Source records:
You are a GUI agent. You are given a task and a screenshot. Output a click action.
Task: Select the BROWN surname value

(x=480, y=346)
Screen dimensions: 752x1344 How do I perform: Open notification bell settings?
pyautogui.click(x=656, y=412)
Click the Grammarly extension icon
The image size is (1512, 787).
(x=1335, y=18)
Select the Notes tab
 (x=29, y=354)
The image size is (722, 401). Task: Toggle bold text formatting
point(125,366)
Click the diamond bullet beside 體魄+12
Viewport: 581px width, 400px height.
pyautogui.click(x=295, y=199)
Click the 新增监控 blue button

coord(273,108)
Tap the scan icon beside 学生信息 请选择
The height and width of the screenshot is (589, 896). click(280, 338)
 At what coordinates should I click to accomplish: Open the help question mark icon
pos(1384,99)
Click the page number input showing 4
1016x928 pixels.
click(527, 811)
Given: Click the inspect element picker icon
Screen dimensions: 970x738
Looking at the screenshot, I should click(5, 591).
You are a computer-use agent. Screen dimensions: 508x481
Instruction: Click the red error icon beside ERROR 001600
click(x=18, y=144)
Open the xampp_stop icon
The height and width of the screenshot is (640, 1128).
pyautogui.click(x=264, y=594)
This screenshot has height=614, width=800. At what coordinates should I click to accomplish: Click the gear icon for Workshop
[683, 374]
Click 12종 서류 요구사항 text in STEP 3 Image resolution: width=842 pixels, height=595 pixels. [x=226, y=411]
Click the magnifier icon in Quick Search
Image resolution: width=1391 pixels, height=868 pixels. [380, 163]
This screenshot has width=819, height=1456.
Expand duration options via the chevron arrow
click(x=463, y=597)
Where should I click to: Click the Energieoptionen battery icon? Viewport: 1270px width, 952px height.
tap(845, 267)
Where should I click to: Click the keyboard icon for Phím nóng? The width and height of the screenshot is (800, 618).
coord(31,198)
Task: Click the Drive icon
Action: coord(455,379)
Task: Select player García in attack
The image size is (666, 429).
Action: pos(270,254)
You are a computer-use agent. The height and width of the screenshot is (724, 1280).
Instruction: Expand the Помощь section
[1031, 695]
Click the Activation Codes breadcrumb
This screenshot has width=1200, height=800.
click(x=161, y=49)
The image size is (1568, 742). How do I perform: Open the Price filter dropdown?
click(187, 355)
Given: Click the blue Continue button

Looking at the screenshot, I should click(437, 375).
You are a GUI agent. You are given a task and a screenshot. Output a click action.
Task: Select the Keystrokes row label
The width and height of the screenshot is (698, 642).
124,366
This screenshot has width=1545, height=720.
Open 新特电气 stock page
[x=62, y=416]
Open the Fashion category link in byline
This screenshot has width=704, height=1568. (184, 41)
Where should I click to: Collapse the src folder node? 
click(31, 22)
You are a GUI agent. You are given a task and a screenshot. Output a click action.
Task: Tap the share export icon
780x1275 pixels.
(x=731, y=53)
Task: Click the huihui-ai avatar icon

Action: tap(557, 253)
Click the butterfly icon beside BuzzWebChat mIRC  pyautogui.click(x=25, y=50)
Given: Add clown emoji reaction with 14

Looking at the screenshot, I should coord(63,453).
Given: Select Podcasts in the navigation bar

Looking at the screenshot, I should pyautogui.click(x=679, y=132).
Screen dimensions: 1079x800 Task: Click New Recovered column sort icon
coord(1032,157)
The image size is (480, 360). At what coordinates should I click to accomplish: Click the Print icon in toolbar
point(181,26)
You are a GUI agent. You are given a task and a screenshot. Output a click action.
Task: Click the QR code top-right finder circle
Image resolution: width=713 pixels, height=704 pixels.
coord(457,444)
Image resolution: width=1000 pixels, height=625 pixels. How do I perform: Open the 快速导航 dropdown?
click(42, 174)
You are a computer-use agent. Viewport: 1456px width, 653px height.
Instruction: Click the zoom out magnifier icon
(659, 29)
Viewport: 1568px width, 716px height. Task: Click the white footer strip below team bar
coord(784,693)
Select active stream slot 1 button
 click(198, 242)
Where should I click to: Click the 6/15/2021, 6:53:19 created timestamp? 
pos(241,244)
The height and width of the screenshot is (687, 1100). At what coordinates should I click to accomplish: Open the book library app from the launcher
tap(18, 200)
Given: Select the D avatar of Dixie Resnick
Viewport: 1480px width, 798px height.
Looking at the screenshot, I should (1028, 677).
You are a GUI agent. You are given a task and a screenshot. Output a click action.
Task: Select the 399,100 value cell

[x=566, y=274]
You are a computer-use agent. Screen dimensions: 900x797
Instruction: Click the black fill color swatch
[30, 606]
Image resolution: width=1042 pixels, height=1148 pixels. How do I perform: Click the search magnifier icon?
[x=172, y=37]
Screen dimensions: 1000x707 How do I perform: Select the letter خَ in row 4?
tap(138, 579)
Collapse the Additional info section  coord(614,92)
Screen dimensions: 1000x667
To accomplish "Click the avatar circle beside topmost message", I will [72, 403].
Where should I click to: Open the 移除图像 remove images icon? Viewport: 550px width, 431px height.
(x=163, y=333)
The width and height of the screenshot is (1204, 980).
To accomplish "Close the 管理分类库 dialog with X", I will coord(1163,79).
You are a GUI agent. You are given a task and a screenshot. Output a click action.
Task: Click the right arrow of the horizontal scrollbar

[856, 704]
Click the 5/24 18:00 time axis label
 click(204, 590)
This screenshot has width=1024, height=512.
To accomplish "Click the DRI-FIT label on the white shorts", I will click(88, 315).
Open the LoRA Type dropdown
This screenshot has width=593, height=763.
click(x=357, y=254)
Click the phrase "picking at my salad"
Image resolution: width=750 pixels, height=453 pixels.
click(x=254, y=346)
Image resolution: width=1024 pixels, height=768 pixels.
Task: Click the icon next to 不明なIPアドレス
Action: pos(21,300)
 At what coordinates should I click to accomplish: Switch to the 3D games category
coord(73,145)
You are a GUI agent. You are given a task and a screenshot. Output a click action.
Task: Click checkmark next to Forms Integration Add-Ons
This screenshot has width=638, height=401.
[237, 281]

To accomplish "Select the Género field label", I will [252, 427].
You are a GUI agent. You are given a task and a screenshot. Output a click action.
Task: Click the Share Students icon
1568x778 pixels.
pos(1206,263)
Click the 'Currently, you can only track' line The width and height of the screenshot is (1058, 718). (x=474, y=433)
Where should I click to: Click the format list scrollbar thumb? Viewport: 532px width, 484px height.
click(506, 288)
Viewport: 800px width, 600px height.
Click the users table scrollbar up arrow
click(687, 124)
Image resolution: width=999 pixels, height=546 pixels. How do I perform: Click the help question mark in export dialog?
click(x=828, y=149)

[INSTRUCTIONS TO FOLLOW] All records above are to be output again exactly as they stand.

[TASK RESULT]
You are a GUI agent. You are given a task and a screenshot. Output a click action.
Task: Select the BROWN surname value

(x=480, y=346)
Screen dimensions: 752x1344 How do I perform: Open notification bell settings?
pyautogui.click(x=656, y=412)
Click the Grammarly extension icon
The image size is (1512, 787).
(x=1335, y=18)
Select the Notes tab
 (x=29, y=354)
The image size is (722, 401). Task: Toggle bold text formatting
point(125,366)
Click the diamond bullet beside 體魄+12
Viewport: 581px width, 400px height.
pyautogui.click(x=295, y=199)
Click the 新增监控 blue button

coord(273,108)
Tap the scan icon beside 学生信息 请选择
The height and width of the screenshot is (589, 896). click(280, 338)
 At what coordinates should I click to accomplish: Open the help question mark icon
pos(1384,99)
Click the page number input showing 4
1016x928 pixels.
click(527, 811)
Given: Click the inspect element picker icon
Screen dimensions: 970x738
Looking at the screenshot, I should click(5, 591).
You are a computer-use agent. Screen dimensions: 508x481
Instruction: Click the red error icon beside ERROR 001600
click(x=18, y=144)
Open the xampp_stop icon
The height and width of the screenshot is (640, 1128).
pyautogui.click(x=264, y=594)
This screenshot has height=614, width=800. At what coordinates should I click to accomplish: Click the gear icon for Workshop
[683, 374]
Click 12종 서류 요구사항 text in STEP 3 Image resolution: width=842 pixels, height=595 pixels. [x=226, y=411]
Click the magnifier icon in Quick Search
Image resolution: width=1391 pixels, height=868 pixels. [380, 163]
This screenshot has width=819, height=1456.
Expand duration options via the chevron arrow
click(x=463, y=597)
Where should I click to: Click the Energieoptionen battery icon? Viewport: 1270px width, 952px height.
tap(845, 267)
Where should I click to: Click the keyboard icon for Phím nóng? The width and height of the screenshot is (800, 618).
coord(31,198)
Task: Click the Drive icon
Action: coord(455,379)
Task: Select player García in attack
The image size is (666, 429).
Action: pos(270,254)
You are a computer-use agent. The height and width of the screenshot is (724, 1280).
Instruction: Expand the Помощь section
[1031, 695]
Click the Activation Codes breadcrumb
This screenshot has width=1200, height=800.
click(x=161, y=49)
The image size is (1568, 742). How do I perform: Open the Price filter dropdown?
click(187, 355)
Given: Click the blue Continue button

Looking at the screenshot, I should click(437, 375).
You are a GUI agent. You are given a task and a screenshot. Output a click action.
Task: Select the Keystrokes row label
The width and height of the screenshot is (698, 642).
124,366
This screenshot has width=1545, height=720.
Open 新特电气 stock page
[x=62, y=416]
Open the Fashion category link in byline
This screenshot has width=704, height=1568. (184, 41)
Where should I click to: Collapse the src folder node? 
click(31, 22)
You are a GUI agent. You are given a task and a screenshot. Output a click action.
Task: Tap the share export icon
780x1275 pixels.
(x=731, y=53)
Task: Click the huihui-ai avatar icon

Action: tap(557, 253)
Click the butterfly icon beside BuzzWebChat mIRC  pyautogui.click(x=25, y=50)
Given: Add clown emoji reaction with 14

Looking at the screenshot, I should coord(63,453).
Given: Select Podcasts in the navigation bar

Looking at the screenshot, I should pyautogui.click(x=679, y=132).
Screen dimensions: 1079x800 Task: Click New Recovered column sort icon
coord(1032,157)
The image size is (480, 360). At what coordinates should I click to accomplish: Click the Print icon in toolbar
point(181,26)
You are a GUI agent. You are given a task and a screenshot. Output a click action.
Task: Click the QR code top-right finder circle
Image resolution: width=713 pixels, height=704 pixels.
coord(457,444)
Image resolution: width=1000 pixels, height=625 pixels. How do I perform: Open the 快速导航 dropdown?
click(42, 174)
You are a computer-use agent. Viewport: 1456px width, 653px height.
Instruction: Click the zoom out magnifier icon
(659, 29)
Viewport: 1568px width, 716px height. Task: Click the white footer strip below team bar
coord(784,693)
Select active stream slot 1 button
 click(198, 242)
Where should I click to: Click the 6/15/2021, 6:53:19 created timestamp? 
pos(241,244)
The height and width of the screenshot is (687, 1100). At what coordinates should I click to accomplish: Open the book library app from the launcher
tap(18, 200)
Given: Select the D avatar of Dixie Resnick
Viewport: 1480px width, 798px height.
Looking at the screenshot, I should (1028, 677).
You are a GUI agent. You are given a task and a screenshot. Output a click action.
Task: Select the 399,100 value cell

[x=566, y=274]
You are a computer-use agent. Screen dimensions: 900x797
Instruction: Click the black fill color swatch
[30, 606]
Image resolution: width=1042 pixels, height=1148 pixels. How do I perform: Click the search magnifier icon?
[x=172, y=37]
Screen dimensions: 1000x707 How do I perform: Select the letter خَ in row 4?
tap(138, 579)
Collapse the Additional info section  coord(614,92)
Screen dimensions: 1000x667
To accomplish "Click the avatar circle beside topmost message", I will [72, 403].
Where should I click to: Open the 移除图像 remove images icon? Viewport: 550px width, 431px height.
(x=163, y=333)
The width and height of the screenshot is (1204, 980).
To accomplish "Close the 管理分类库 dialog with X", I will coord(1163,79).
You are a GUI agent. You are given a task and a screenshot. Output a click action.
Task: Click the right arrow of the horizontal scrollbar

[856, 704]
Click the 5/24 18:00 time axis label
 click(204, 590)
This screenshot has width=1024, height=512.
To accomplish "Click the DRI-FIT label on the white shorts", I will click(88, 315).
Open the LoRA Type dropdown
This screenshot has width=593, height=763.
click(x=357, y=254)
Click the phrase "picking at my salad"
Image resolution: width=750 pixels, height=453 pixels.
click(x=254, y=346)
Image resolution: width=1024 pixels, height=768 pixels.
Task: Click the icon next to 不明なIPアドレス
Action: pos(21,300)
 At what coordinates should I click to accomplish: Switch to the 3D games category
coord(73,145)
You are a GUI agent. You are given a task and a screenshot. Output a click action.
Task: Click checkmark next to Forms Integration Add-Ons
This screenshot has width=638, height=401.
[237, 281]

To accomplish "Select the Género field label", I will [252, 427].
You are a GUI agent. You are given a task and a screenshot. Output a click action.
Task: Click the Share Students icon
1568x778 pixels.
pos(1206,263)
Click the 'Currently, you can only track' line The width and height of the screenshot is (1058, 718). (x=474, y=433)
Where should I click to: Click the format list scrollbar thumb? Viewport: 532px width, 484px height.
click(506, 288)
Viewport: 800px width, 600px height.
Click the users table scrollbar up arrow
click(687, 124)
Image resolution: width=999 pixels, height=546 pixels. How do I perform: Click the help question mark in export dialog?
click(x=828, y=149)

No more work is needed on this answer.